MicroBee – A "little bee" from the land of koalas

The John von Neumann Computer Society (NJSZT) not only maintains a world-standard exhibition on computer history but also makes continuous enhancements to it.

However, there must be a "heavy reason" for adding new items to our exhibition, which was created on the basis of the concept described in the book entitled A jövő múltja [The Past of the Future]. For instance, there would be no point in aiming at completeness in the case of home computers manufactured in the 1980’s since the most important models are already on display at our exhibition.

There are, however, a few pieces that are so valuable and rare that it would be wrong not to put them on public display… Because it is difficult to resist the temptation if a bee flies here all the way from Australia.

This "little bee" is a MicroBee Series 2 Advanced Personal Computer, which has been on display for our visitors to see since February. The machine was donated by the engineer István Bíró, the former general director of IDG Hungary.
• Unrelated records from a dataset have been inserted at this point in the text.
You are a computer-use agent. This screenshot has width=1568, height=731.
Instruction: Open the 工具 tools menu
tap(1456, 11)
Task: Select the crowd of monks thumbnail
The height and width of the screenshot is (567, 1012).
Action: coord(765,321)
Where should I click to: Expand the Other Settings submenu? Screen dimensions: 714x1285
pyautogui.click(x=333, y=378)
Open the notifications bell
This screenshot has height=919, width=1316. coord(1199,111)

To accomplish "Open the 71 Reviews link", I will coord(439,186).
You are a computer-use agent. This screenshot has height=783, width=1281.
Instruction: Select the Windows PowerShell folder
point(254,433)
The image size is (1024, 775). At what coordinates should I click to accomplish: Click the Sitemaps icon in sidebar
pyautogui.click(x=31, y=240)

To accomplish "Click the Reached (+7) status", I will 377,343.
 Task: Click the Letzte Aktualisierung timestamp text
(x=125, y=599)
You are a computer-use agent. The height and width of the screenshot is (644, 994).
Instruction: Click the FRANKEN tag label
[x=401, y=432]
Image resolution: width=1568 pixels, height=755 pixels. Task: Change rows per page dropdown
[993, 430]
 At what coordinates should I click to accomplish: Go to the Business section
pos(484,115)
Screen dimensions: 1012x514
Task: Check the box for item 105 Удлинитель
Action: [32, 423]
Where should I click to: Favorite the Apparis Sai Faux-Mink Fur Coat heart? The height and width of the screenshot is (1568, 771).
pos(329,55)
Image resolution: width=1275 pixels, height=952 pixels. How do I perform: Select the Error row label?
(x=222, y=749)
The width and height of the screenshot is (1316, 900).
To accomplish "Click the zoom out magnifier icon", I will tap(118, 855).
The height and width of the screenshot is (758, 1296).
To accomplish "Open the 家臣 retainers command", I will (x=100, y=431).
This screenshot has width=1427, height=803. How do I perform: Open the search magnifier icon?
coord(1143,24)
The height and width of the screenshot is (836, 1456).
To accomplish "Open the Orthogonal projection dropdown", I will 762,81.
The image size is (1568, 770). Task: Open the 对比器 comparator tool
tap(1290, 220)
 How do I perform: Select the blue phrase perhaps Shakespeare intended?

István Bíró used to be a trade representative of a company called Medicor around the turn of the 1970s and 1980s and worked in Australia, where his medical programmes attracted attention. The developer team of Microbee, a local computer manufacturer, also took notice of his medical applications and contacted István Biró to ask him to write programmes for their company too. Biró also made some development proposals for the model that was under development at the time.

The exhibited type of Microbee was manufactured in 1983, and Biró received one as a complementary gift with detailed documentation intended for internal use. And now time has come for the general public to see this home computer, which is almost unknown in Hungary.

The Microbee range of computers, tailored to ordinary people’s needs and offering an excellent way of learning, constitutes an important part of Australia’s computer history. The logo with the bee, which was dear to Australian school children, is the favourite of a generation just like the Sinclair and Commodore brands in Europe. Founded by Owen Hill in the 1970s, Applied Technology opened the era of commercially sold computers with this family of computers in Australia. And thanks to István Bíró, this microcomputer also constitutes a tiny bit of Hungary’s computer history now.

The exotic machine from the land of koala’s can be viewed on the upper floor of our Exhibition on Computer History.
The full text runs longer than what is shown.